Este artículo tiene 13 años de antigüedad
Imagen sin descripción

Lo que las mujeres nunca podemos olvidar, además del maquillaje, es el orgullo. Generalmente, las actitudes femeninas no son comprensibles para los hombres, pero todo tiene un porqué y, sin duda, una de las respuestas es la vanidad. Cuando nosotras decimos “no”, muchas veces este es el disfraz bajo el cual late un “sí” ansioso de insistencia por parte de ellos, que en vez de quedar confundidos deben saber leer entre líneas el verdadero significado de las palabras.

El hecho de que algún ex u otro pretendiente deje de mensajearte, empiece a hablar con otra y comience a darles “me gusta” a las fotos de algunas señoritas —por más que él no te guste— puede molestarte, porque te sentís remplazada (cosa que nunca vas a aceptar) o, simplemente, porque te levanta la autoestima ser objeto de halagos todo el tiempo, ya sea por redes sociales o por el cel.
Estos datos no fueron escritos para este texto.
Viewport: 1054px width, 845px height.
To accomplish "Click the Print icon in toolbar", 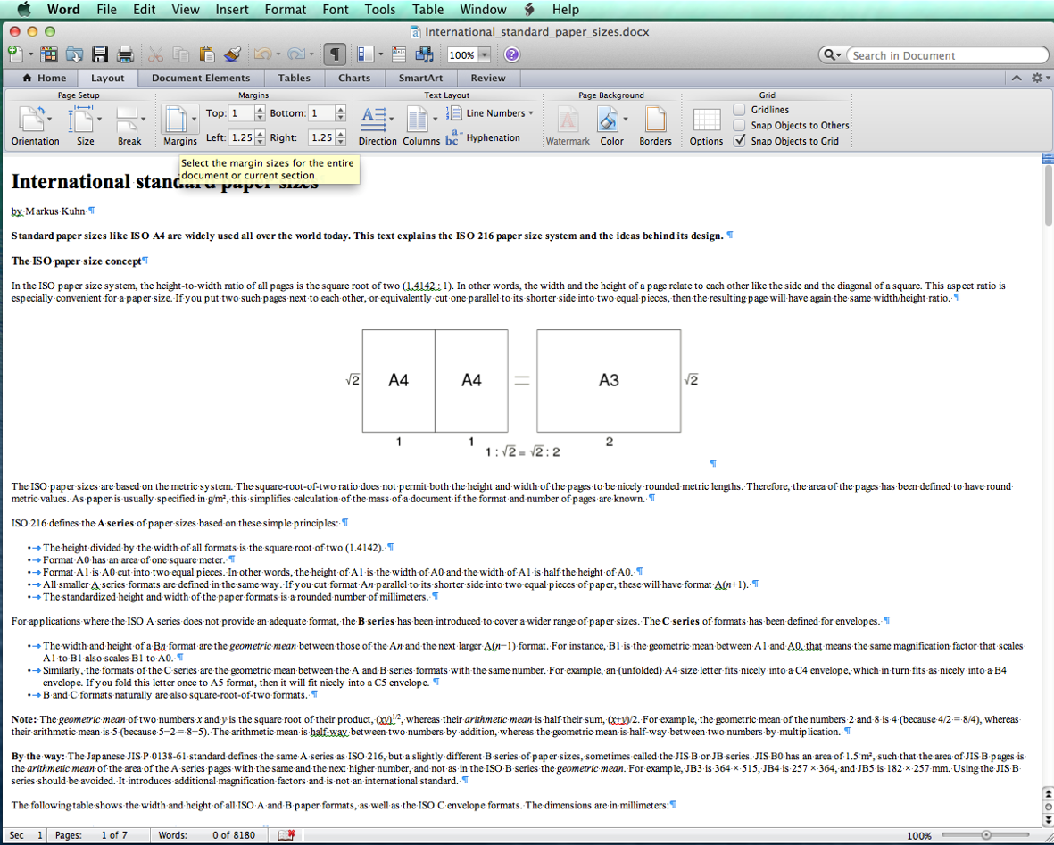I will point(125,54).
Los muchachos dicen que entender a las mujeres es muy difícil y para algunos hasta imposible, pero en verdad no es tan complejo, ya que muchas veces lo que expresamos en realidad no es lo que sentimos, y lo hacemos solo para comprobar si él puede descifrar lo que queremos decir.

A veces, los muchachos no comprenden cuando una chica les da luz verde para entablar una relación amorosa. Si decimos que “no”, tal vez solo necesitamos más insistencia por parte de él, como más cumplidos y regalos; para eso deben poner un poco más de empeño en conquistarnos. En el caso de que el individuo no sea un galán de Hollywood, el esmero debe ser un factor infaltable, así como el carisma.
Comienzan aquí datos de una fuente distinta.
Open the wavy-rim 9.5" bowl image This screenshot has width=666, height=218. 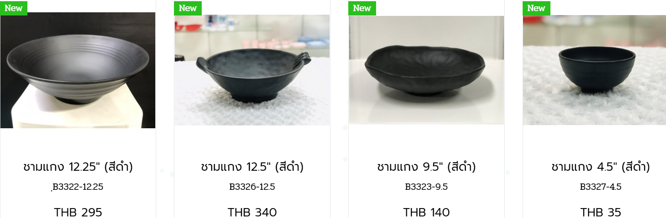[x=427, y=70]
El famoso “churrazo” no va a tener oportunidad alguna de ser querido por una chica si tiene demasiada “autoestima”, porque puede resultar pesado e insoportable, ya que, en la relación, la mujer tiene que ser el centro de atención y la que está al mando.

Que nos entiendan es difícil, pero no imposible; es cuestión de leer entre líneas, comprender lo que hay detrás de una mirada, sonrisa o cualquier otro gesto, descifrar cuando estamos enojadas, conocer los estados de ánimo y saber que muchas actitudes son solo producto del orgullo que llevamos como toda mujer.